1. ¹Cancer Research UK Cancer Medicine Research Division, University of Leeds, Leeds, UK
2. ²Cancer Research UK Genetic Epidemiology Division, University of Leeds, Leeds, UK
3. ³Institute of Cancer Research, Sutton, Surrey, UK
4. ⁴Cancer Research UK Epidemiology Unit, University of Oxford, Oxford, UK
5. ⁵Royal Marsden NHS Trust, Sutton, Surrey, UK

Correspondence: RA Eeles, Translational Cancer Genetics Team, Institute of Cancer Research, Sutton, Surrey SM2 5PT, UK. E-mail: Rosalind.Eeles@icr.ac.uk

⁶List available on request.

⁷These authors contributed equally to this work.

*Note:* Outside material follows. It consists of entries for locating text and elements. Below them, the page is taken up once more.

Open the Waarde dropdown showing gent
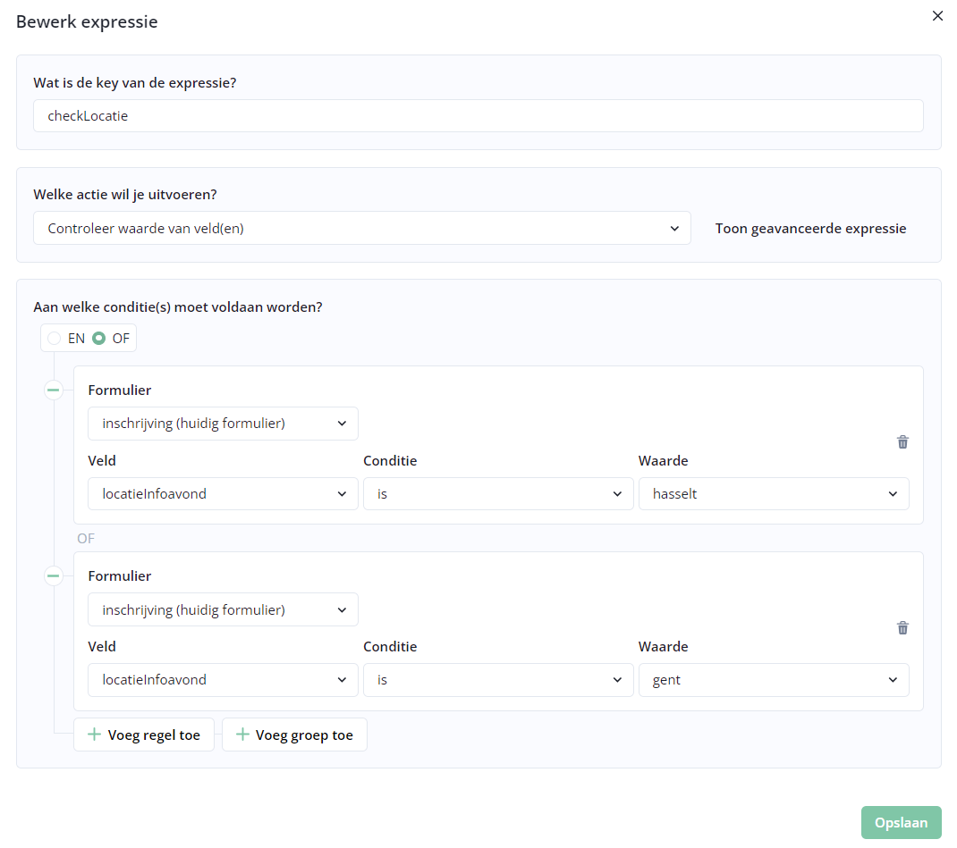Image resolution: width=957 pixels, height=848 pixels. click(773, 679)
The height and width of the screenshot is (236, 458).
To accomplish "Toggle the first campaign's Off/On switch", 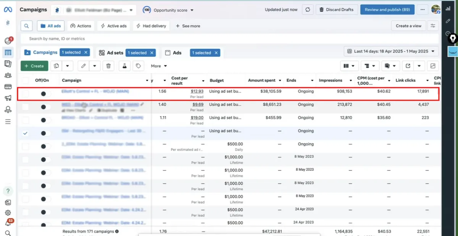I will click(x=45, y=94).
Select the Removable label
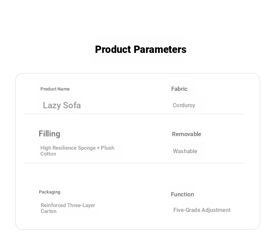275x244 pixels. [x=187, y=134]
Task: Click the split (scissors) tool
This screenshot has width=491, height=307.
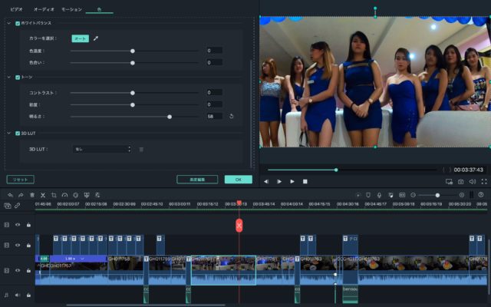Action: click(43, 195)
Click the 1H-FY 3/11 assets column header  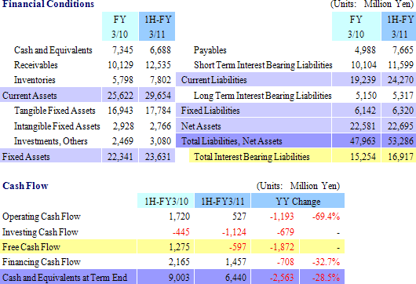(x=157, y=26)
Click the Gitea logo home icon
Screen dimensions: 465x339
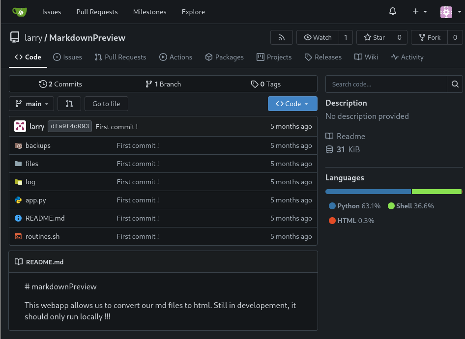[20, 11]
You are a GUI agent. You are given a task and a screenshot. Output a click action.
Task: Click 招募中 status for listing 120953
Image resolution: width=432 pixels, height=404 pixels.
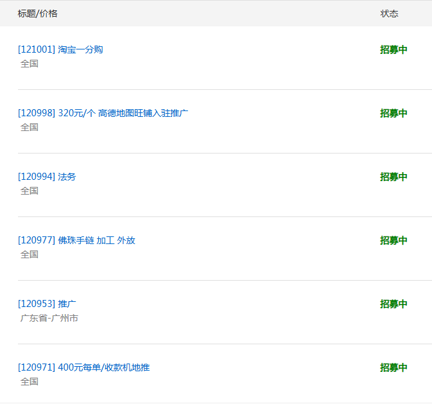click(x=393, y=304)
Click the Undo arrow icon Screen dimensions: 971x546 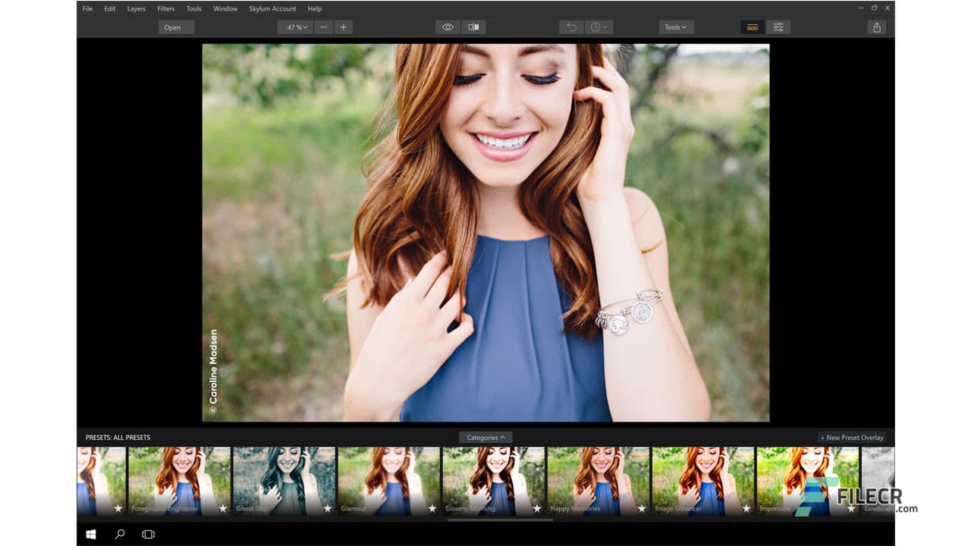coord(570,27)
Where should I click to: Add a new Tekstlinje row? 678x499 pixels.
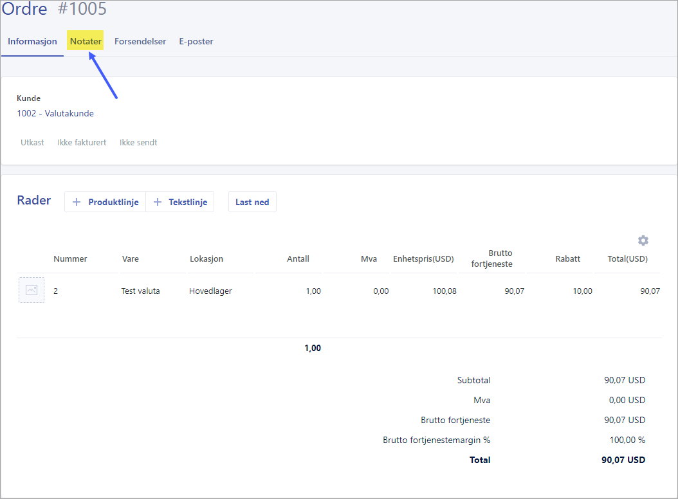click(x=180, y=202)
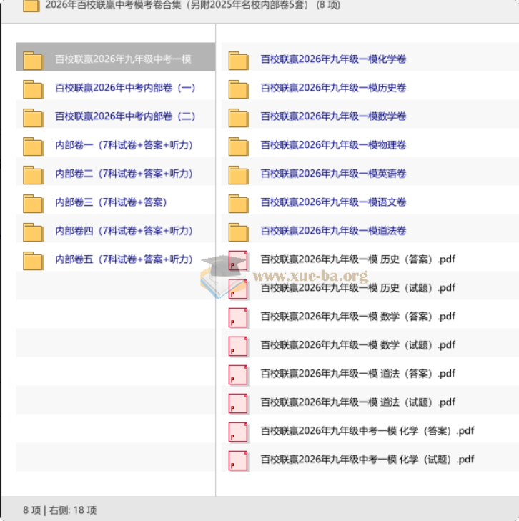Open 内部卷一（7科试卷+答案+听力） folder
This screenshot has width=519, height=521.
tap(124, 145)
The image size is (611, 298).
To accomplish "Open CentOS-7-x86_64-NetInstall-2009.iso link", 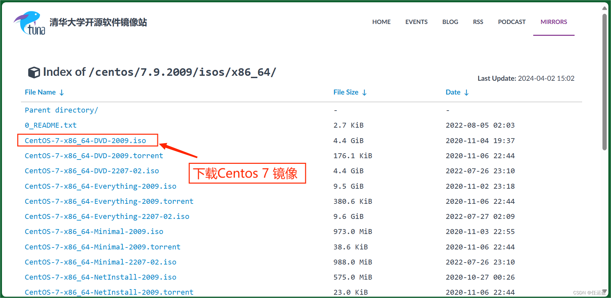I will tap(100, 277).
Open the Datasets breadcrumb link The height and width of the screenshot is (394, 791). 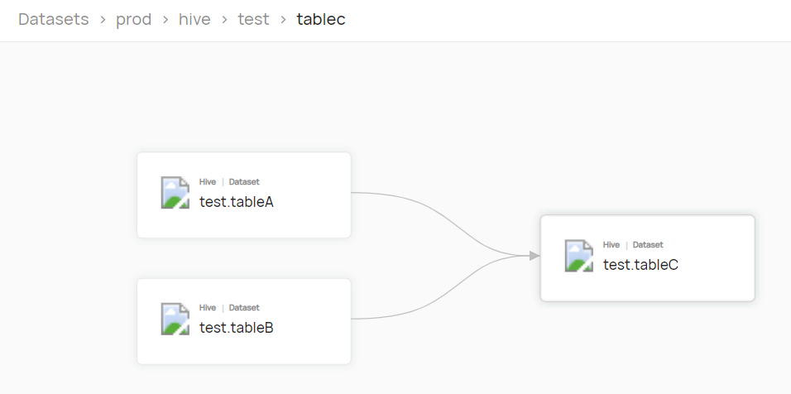point(54,19)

Received 1 September 2004; Revised 17 December 2004; Accepted 17 December 2004; Published online 15 February 2005.

Abstract

We investigated the association between seven polymorphisms in four candidate genes involved in vitamin D and androgen metabolism with early-onset prostate cancer (CaP) risk. The polymorphisms were genotyped in 288 UK males who were diagnosed with CaP at the age of 55 y or younger and up to 700 population-based controls. An additional 50 cases (not selected for age) and 76 controls were also genotyped. Short (22 repeats) AR (CAG)_n repeats were associated with a significantly reduced risk of early onset CaP (OR 0.68, 95% CI 0.50–0.91) compared with men with long (>22) repeats. Men homozygous for the leucine variant of SRD5A2 p.89V>L were also found to be at a significantly increased risk of CaP compared with men who were homozygous for the valine allele (OR 1.84, 95% CI 1.15–2.98). No associations were found with the AR (GGC)_n, CYP17 Msp A1 I, VDR Taq I, SRD5A2 (TA)_n and p.49A>T polymorphisms and CaP risk. These findings suggest that common polymorphisms in the AR and SRD5A2 genes may be associated with early-onset CaP in British men.